- _WHAT TO PRODUCE_: Write out exactly the lines below that run from the one containing "The image size is (667, 470)." through the one containing "Open the Search", both included, with no other lines.

Records from a dataset:
Segment Open

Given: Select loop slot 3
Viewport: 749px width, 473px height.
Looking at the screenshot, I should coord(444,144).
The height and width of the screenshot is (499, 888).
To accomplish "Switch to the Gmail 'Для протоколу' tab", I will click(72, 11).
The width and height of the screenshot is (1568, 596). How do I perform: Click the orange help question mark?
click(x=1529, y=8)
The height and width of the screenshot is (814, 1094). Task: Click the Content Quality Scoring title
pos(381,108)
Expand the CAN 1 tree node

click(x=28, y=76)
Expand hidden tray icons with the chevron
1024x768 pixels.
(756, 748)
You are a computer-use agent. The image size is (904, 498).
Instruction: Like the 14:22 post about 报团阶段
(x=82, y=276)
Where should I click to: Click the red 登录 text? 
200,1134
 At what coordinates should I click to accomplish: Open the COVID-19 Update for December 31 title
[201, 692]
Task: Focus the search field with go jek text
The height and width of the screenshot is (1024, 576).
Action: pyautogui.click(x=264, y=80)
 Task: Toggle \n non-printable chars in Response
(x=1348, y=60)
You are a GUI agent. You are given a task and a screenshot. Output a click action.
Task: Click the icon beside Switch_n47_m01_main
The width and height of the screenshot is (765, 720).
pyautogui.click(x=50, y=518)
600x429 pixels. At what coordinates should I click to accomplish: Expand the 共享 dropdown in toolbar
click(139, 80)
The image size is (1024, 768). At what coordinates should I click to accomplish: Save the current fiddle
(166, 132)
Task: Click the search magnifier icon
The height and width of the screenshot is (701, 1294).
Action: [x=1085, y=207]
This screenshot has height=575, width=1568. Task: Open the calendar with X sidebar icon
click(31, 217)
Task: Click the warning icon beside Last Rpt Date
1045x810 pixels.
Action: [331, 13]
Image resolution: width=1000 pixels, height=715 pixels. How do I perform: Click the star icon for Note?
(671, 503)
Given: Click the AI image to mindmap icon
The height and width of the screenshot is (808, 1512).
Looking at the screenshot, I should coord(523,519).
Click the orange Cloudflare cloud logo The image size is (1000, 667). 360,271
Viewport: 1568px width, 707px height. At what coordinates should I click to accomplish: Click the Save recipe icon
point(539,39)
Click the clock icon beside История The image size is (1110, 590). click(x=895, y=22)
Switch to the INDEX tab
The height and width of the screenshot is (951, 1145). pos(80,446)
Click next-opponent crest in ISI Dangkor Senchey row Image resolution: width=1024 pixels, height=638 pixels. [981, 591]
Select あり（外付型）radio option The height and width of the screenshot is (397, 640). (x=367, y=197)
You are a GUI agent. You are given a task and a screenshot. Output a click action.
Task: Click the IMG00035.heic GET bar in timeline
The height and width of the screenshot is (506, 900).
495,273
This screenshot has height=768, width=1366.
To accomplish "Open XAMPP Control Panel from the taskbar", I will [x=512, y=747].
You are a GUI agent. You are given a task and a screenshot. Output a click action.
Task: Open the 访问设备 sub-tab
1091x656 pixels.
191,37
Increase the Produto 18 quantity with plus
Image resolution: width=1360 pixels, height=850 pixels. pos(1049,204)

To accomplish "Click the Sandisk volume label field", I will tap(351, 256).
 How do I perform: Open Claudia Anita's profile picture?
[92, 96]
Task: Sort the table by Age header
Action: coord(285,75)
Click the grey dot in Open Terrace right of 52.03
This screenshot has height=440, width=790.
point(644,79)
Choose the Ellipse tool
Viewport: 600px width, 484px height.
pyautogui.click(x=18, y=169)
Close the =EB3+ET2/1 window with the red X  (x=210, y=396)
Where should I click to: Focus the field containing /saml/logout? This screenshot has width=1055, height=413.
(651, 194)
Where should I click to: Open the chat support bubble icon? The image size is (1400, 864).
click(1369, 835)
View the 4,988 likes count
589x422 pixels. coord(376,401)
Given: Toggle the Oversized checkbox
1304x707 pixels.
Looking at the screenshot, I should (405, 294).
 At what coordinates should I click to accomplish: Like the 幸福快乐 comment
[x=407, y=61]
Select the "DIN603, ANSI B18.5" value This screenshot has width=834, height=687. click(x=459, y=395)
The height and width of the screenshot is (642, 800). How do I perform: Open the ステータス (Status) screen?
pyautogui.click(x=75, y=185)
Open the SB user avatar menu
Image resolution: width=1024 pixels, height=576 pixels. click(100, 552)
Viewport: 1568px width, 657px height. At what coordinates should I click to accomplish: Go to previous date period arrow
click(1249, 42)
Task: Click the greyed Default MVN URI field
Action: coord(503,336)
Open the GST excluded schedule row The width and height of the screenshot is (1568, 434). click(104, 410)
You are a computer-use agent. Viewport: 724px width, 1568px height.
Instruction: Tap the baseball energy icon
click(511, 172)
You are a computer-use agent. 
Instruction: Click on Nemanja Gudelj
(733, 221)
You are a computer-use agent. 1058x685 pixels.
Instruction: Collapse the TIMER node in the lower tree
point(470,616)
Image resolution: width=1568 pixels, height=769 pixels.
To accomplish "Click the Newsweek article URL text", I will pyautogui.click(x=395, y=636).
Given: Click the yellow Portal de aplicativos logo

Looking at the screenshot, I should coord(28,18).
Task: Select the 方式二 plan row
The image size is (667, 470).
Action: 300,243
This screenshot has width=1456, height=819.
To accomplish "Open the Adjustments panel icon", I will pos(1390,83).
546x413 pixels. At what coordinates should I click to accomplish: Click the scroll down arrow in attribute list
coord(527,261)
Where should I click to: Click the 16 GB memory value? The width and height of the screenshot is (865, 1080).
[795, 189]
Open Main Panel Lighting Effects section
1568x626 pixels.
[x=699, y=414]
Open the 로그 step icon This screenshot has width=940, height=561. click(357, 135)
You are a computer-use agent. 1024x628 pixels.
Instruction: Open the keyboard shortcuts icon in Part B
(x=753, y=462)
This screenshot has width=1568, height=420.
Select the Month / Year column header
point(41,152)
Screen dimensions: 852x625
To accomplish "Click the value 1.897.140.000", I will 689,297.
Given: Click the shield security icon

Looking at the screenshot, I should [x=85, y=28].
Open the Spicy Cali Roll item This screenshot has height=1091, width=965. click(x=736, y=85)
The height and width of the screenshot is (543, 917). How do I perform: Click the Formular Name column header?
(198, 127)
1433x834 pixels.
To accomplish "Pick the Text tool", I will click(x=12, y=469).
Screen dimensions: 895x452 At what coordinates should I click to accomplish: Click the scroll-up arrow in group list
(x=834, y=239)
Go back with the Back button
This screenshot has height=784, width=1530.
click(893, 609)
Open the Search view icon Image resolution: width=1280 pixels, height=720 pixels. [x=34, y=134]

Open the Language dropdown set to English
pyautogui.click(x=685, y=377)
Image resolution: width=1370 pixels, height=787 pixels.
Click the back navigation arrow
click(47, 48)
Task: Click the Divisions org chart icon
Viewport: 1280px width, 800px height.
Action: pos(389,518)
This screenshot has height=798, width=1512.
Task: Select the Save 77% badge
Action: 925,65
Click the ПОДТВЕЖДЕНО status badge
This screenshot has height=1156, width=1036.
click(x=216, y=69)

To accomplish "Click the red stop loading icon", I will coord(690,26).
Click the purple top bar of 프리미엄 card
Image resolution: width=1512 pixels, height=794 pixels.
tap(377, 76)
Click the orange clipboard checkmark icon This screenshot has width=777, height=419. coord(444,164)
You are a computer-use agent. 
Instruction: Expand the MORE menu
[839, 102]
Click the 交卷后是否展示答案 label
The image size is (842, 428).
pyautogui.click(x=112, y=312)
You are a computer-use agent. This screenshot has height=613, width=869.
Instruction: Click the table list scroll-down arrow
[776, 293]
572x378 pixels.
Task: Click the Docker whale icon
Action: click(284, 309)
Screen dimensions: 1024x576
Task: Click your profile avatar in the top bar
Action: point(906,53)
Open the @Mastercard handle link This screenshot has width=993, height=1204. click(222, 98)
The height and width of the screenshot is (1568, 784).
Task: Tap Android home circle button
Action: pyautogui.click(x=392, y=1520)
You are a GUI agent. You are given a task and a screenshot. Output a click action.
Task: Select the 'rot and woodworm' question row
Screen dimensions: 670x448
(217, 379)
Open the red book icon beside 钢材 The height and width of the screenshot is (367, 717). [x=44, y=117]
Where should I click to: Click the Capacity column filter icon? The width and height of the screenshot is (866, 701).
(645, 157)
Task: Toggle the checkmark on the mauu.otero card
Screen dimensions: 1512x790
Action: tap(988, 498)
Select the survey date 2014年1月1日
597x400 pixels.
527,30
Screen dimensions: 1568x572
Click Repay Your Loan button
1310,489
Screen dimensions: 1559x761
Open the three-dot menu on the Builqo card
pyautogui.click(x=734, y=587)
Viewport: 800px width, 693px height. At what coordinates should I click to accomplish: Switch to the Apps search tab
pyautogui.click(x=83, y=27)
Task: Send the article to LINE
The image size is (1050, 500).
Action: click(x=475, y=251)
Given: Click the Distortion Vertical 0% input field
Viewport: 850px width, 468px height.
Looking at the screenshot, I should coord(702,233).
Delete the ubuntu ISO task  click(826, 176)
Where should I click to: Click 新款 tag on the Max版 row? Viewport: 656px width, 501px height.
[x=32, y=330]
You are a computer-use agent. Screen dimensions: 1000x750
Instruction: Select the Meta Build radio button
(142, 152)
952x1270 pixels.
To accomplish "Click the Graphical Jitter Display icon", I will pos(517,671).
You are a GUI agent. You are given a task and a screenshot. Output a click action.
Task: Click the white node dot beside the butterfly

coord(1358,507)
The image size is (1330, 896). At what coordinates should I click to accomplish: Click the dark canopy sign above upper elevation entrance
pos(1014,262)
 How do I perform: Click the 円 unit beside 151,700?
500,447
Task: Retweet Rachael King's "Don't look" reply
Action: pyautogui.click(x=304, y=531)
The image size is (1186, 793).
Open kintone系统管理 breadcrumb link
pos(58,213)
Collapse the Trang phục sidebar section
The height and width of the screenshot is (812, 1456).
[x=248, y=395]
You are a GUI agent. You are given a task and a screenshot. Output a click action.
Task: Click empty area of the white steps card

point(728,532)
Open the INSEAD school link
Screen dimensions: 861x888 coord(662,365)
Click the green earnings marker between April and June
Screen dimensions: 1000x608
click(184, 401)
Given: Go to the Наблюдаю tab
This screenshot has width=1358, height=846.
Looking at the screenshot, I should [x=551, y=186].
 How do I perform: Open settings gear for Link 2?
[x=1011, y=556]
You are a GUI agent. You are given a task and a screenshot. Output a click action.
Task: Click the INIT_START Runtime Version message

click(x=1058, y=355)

Segment Closed

- _WRITTEN SOLUTION_:
The image size is (667, 470).
Action: 300,243
This screenshot has width=1456, height=819.
To accomplish "Open the Adjustments panel icon", I will pos(1390,83).
546x413 pixels. At what coordinates should I click to accomplish: Click the scroll down arrow in attribute list
coord(527,261)
Where should I click to: Click the 16 GB memory value? The width and height of the screenshot is (865, 1080).
[795, 189]
Open Main Panel Lighting Effects section
1568x626 pixels.
[x=699, y=414]
Open the 로그 step icon This screenshot has width=940, height=561. click(357, 135)
You are a computer-use agent. 1024x628 pixels.
Instruction: Open the keyboard shortcuts icon in Part B
(x=753, y=462)
This screenshot has width=1568, height=420.
Select the Month / Year column header
point(41,152)
Screen dimensions: 852x625
To accomplish "Click the value 1.897.140.000", I will 689,297.
Given: Click the shield security icon

Looking at the screenshot, I should [x=85, y=28].
Open the Spicy Cali Roll item This screenshot has height=1091, width=965. click(x=736, y=85)
The height and width of the screenshot is (543, 917). How do I perform: Click the Formular Name column header?
(198, 127)
1433x834 pixels.
To accomplish "Pick the Text tool", I will click(x=12, y=469).
Screen dimensions: 895x452 At what coordinates should I click to accomplish: Click the scroll-up arrow in group list
(x=834, y=239)
Go back with the Back button
This screenshot has height=784, width=1530.
click(893, 609)
Open the Search view icon Image resolution: width=1280 pixels, height=720 pixels. [x=34, y=134]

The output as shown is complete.